For ages, malaria was treated with chloroquine. In the last couple of decades, combination therapies based on artemisinin have emerged as more effective, after resistance to chloroquine was discovered.
And it has made Nigeria's battle with malaria difficult. More than 30% of the global malaria burden is in Africa, and Nigeria accounts for a quarter. The most recent Malaria Indicator Survey estimates malaria prevalence at 42%, affecting children under age five more than any other population. Ironically, the prevalence increases with age but decreases with wealth.
The global scientific community's rule of thumb is straightforward: with diseases caused by viruses, vaccination is the target; but disease caused by organisms other than viruses might potentially be treatable. However, the onslaught of malaria has made it worthwhile to consider a vaccine.
The ACT front
With the silver bullet promised by a vaccine, national programmes fall back on treatment. In policy, the choice is artemisinin combination therapy but chloroquine, found 15 times cheaper than ACT, is still in wide use, says Prof Oladimeji Oladepo of Health Promotion and Education Department at University of Ibadan.
Since its introduction, use of ACT has exceeded use of drugs as quinine and amodiaquine. But it still lags behind sulphadoxine-pyrimethamine combinations and choloroquine.
For every case of malaria treated with ACT, two are treated with SP combo and more than four with chloroquine. The pressure is to ensure effective treatment is available. Global health groups are still divided over the issue: whether to put drugs in the hands of individuals, risking misuse and buildup of resistance that's rendered chloroquine suspect or whether to leave drugs in the hands of trained help, risking further distance from women and children who need the drugs.
Oladepo, after studies by the African Media and Malaria Research Network, sees disconnect between policy and what happens in the field. He believes Nigeria is better off using its wide network of patent medicine vendors (PMV) at community levels where it could combine treatment and prevention. Patent medicine vendors, with training, could even monitor compliance to standards, he opines.
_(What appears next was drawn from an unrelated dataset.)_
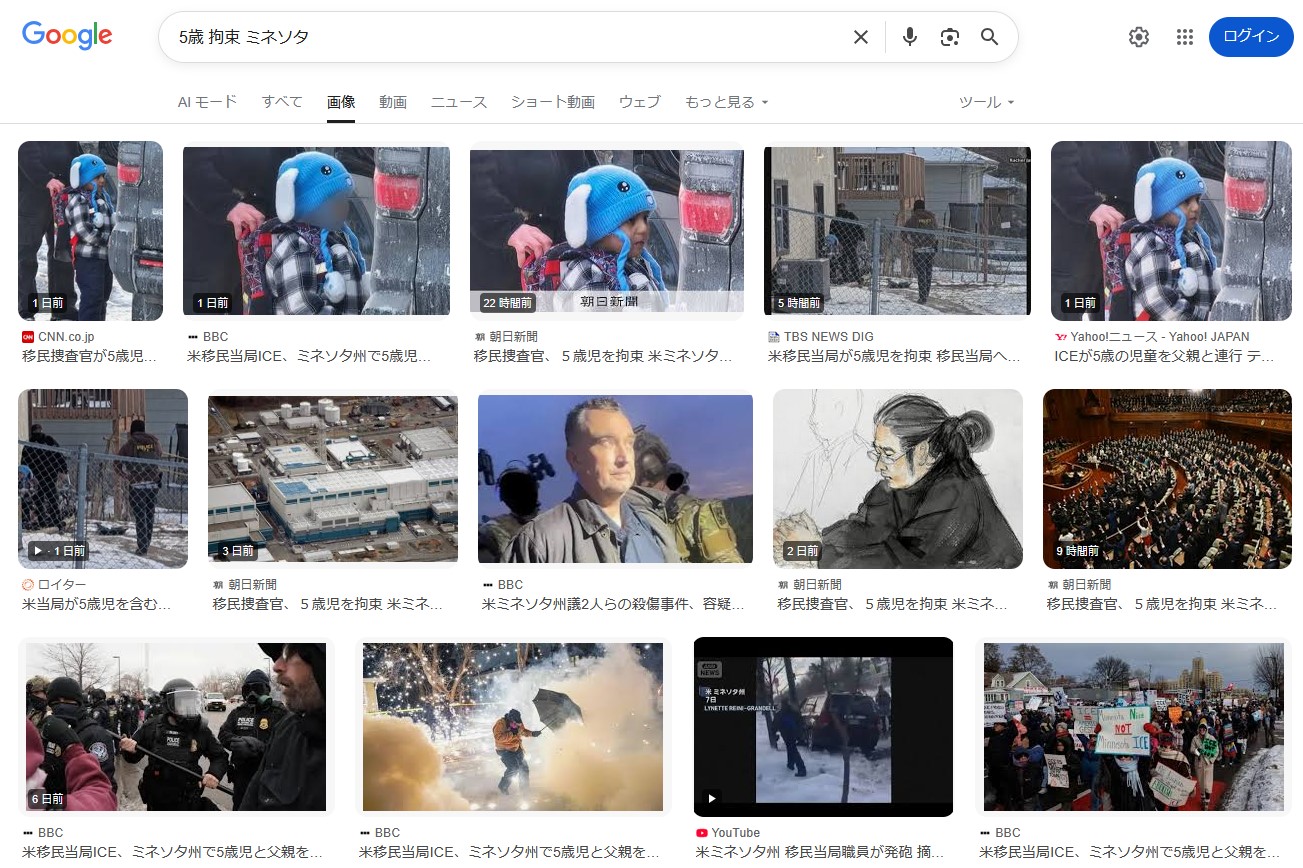Screen dimensions: 1303x868
Task: Open the settings gear icon
Action: [1138, 37]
"Part of what we want to do is to combine government regulation with patent medicine vendor's owned- internal regulatory mechanism for drugs. It works better than that of government and with PMV members playing a leading role, their members will comply with agreed standards. We have actually gone far by actually discussing this with the PMV; in fact they have written letters stating that they want to see this type of regulatory partnership," Oladepo says. Some 12.5 million doses of artemisinin combination therapy have gone through public health facilities. Another 39.4 million doses have been administered through the Affordable Medicines Facility for Malaria (AMFM), a programme to expand access to antimalarial drugs through public, private and nongovernmental organisations.